Tertiary Analysis¶

Tertiary analysis in AIVA provides a unified workspace where the data table and AI chat are displayed side by side. This layout is designed for focused, per-sample variant interpretation. You can filter, sort, and flag variants in the table while simultaneously querying AIVA for context, literature, and computational analysis.

Accessing Tertiary Analysis¶

1. Navigate to the Analysis section from the main navigation.
2. Select a sample from the sample list.
3. The tertiary analysis view opens with two panels:
4. Left panel: The Data Table displaying the sample's variant data.
5. Right panel: An AIVA Chat session scoped to the selected sample.

Layout and Workflow¶

The side-by-side layout enables a continuous interpretation workflow:

Data Table Panel¶

The left panel provides the full data table experience:

• All columns are available via the column chooser, including VCF fields, INFO subfields, and Small Variant Annotation / Structural Variant Annotation columns.
• Filtering lets you narrow the variant list using text, numeric, date, and multi-select filters.
• Sorting by any column to prioritize variants of interest.
• Variant flagging directly in the table to mark variants as Pathogenic, VUS, Benign, etc. See Variant Flagging.
• Threaded comments on individual variants for discussion and documentation. See Threaded Comments.
• ACMG classification accessible from the variant row for evidence-based assessment. See ACMG Classification.

AI Chat Panel¶

The right panel provides a chat session connected to the selected sample's data:

• AIVA can query the sample's data directly using the Genomic Data Query tool.
• Ask questions about specific variants visible in the table, or request summaries across the entire dataset.
• Use Variant Annotation for real-time ClinVar, gnomAD, and prediction score lookups.
• Search literature with the Biomedical Literature tool and the web for evidence.
• Generate plots and run statistical tests with the Code Interpreter.

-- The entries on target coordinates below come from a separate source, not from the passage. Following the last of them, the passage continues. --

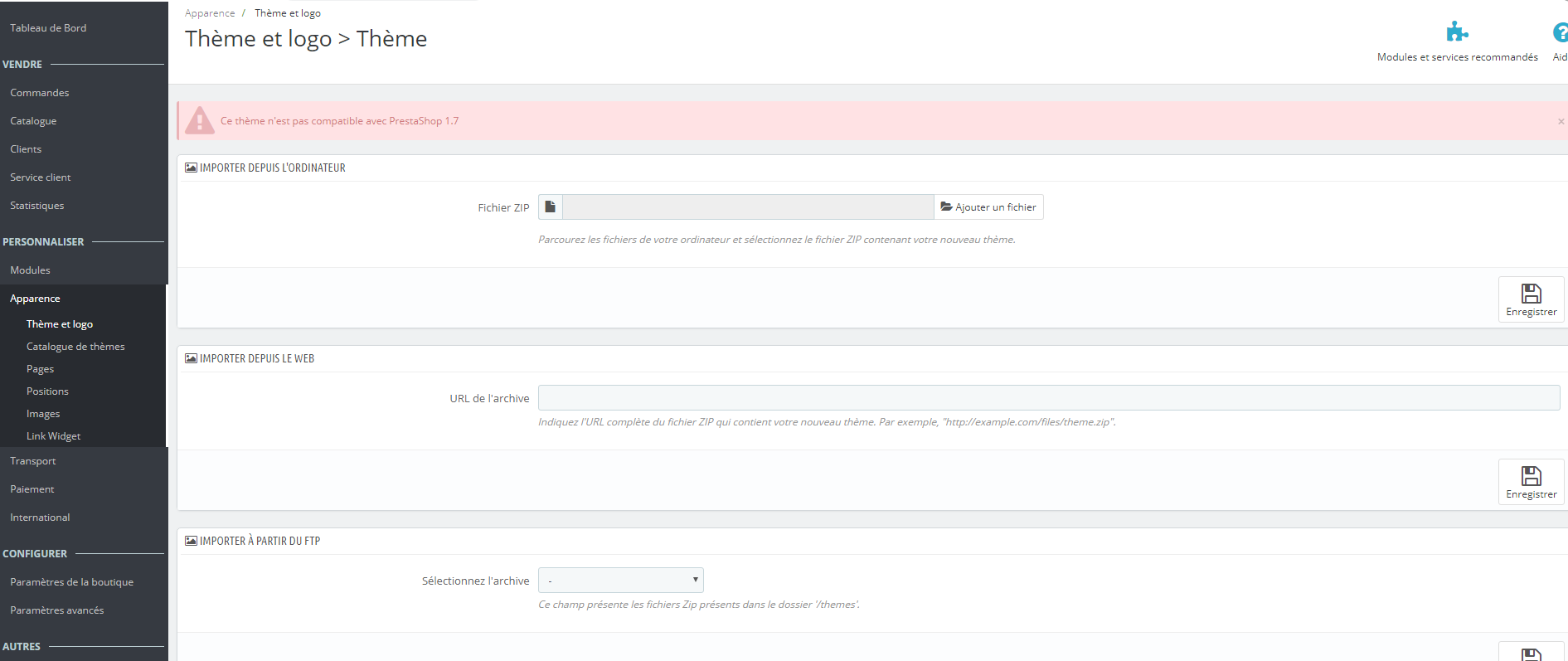Open Catalogue de thèmes submenu item
Screen dimensions: 1568x661
point(75,347)
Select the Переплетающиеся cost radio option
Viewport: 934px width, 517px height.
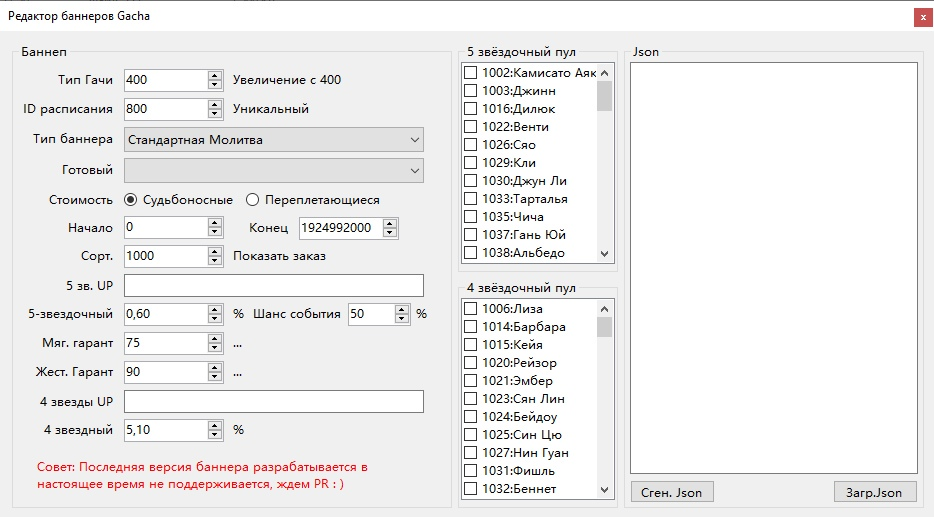click(x=253, y=200)
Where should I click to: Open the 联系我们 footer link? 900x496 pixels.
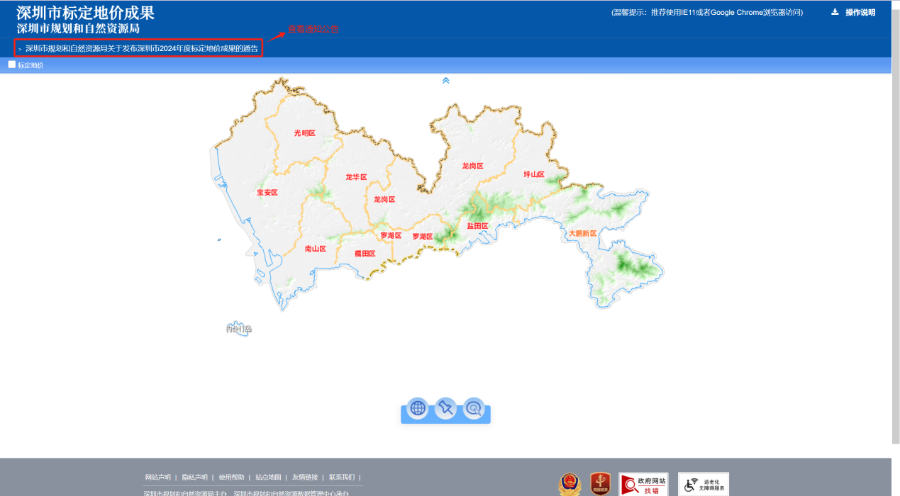342,477
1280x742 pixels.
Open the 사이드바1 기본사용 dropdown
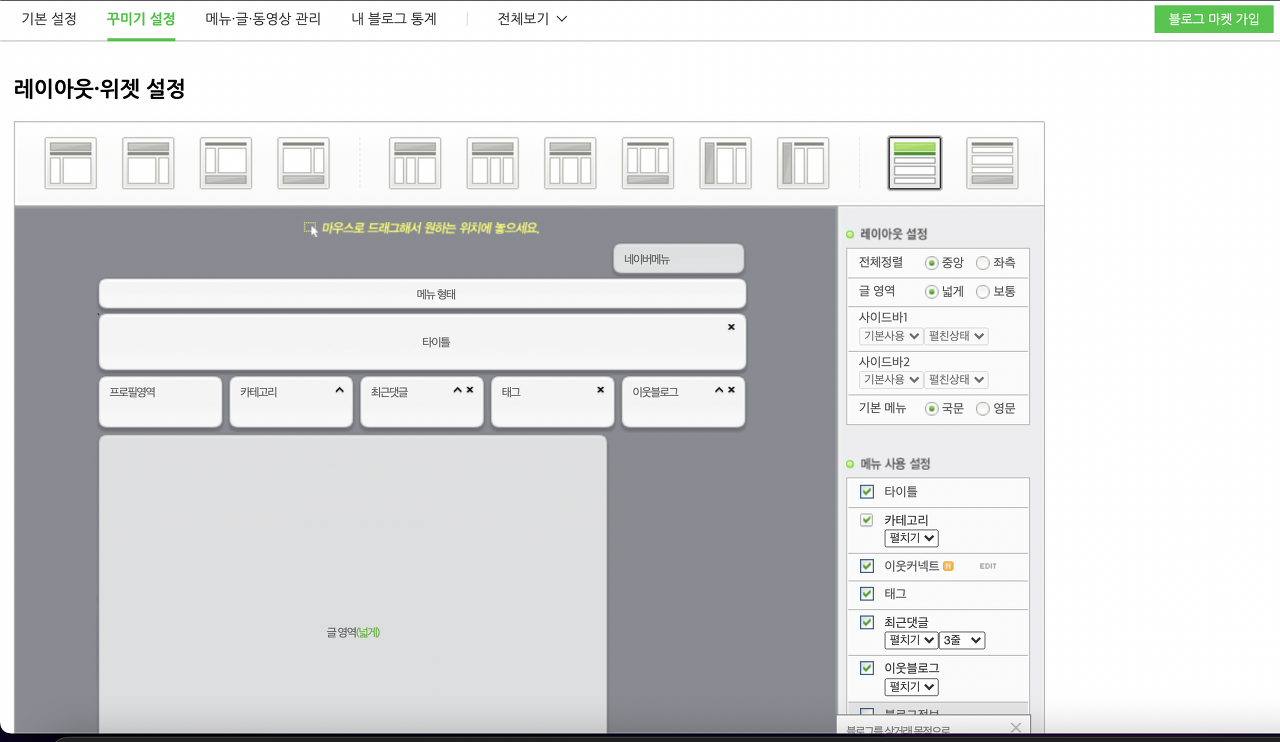tap(890, 336)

Typical Tertiary Analysis Workflow¶

Step 1: Initial filtering¶

Apply filters to reduce the variant list to candidates of interest:

1. Filter FILTER column to PASS to exclude low-quality calls.
2. Filter by allele frequency (e.g., gnomAD AF < 0.01) to focus on rare variants.
3. Filter by consequence type (e.g., missense, frameshift, stop gained) to focus on functional variants.

Step 2: Review and flag¶

Scroll through the filtered variants and flag those requiring attention:

1. Review each variant's annotation columns (Gene, Consequence, SIFT, PolyPhen, ClinVar).
2. Flag variants using the appropriate category (Pathogenic, VUS, etc.).
3. Add comments to document your initial impressions.

Step 3: AI-assisted deep dive¶

For each flagged variant, use AIVA to gather additional evidence:

1. Ask AIVA to look up ClinVar and gnomAD data for the variant.
2. Request a literature search for the gene and associated conditions.
3. Query the knowledge graph for drug-target interactions if relevant.
4. Check for related clinical trials.

Step 4: Formal classification¶

For variants requiring a formal assessment, open the ACMG classifier and apply criteria based on the evidence gathered.

Step 5: Export¶

Export your flagged and classified variants with comments for inclusion in clinical reports or team review.

Tips¶

• Filter aggressively first: Reduce the variant list to a manageable size before starting detailed review. Most samples contain thousands of variants, but only a fraction are clinically relevant.
• Use AIVA for repetitive lookups: Instead of manually checking ClinVar or gnomAD for each variant, ask AIVA to batch-query or look up individual variants as you encounter them.
• Document as you go: Add comments and flags during review rather than after. This creates a real-time record of your interpretation process.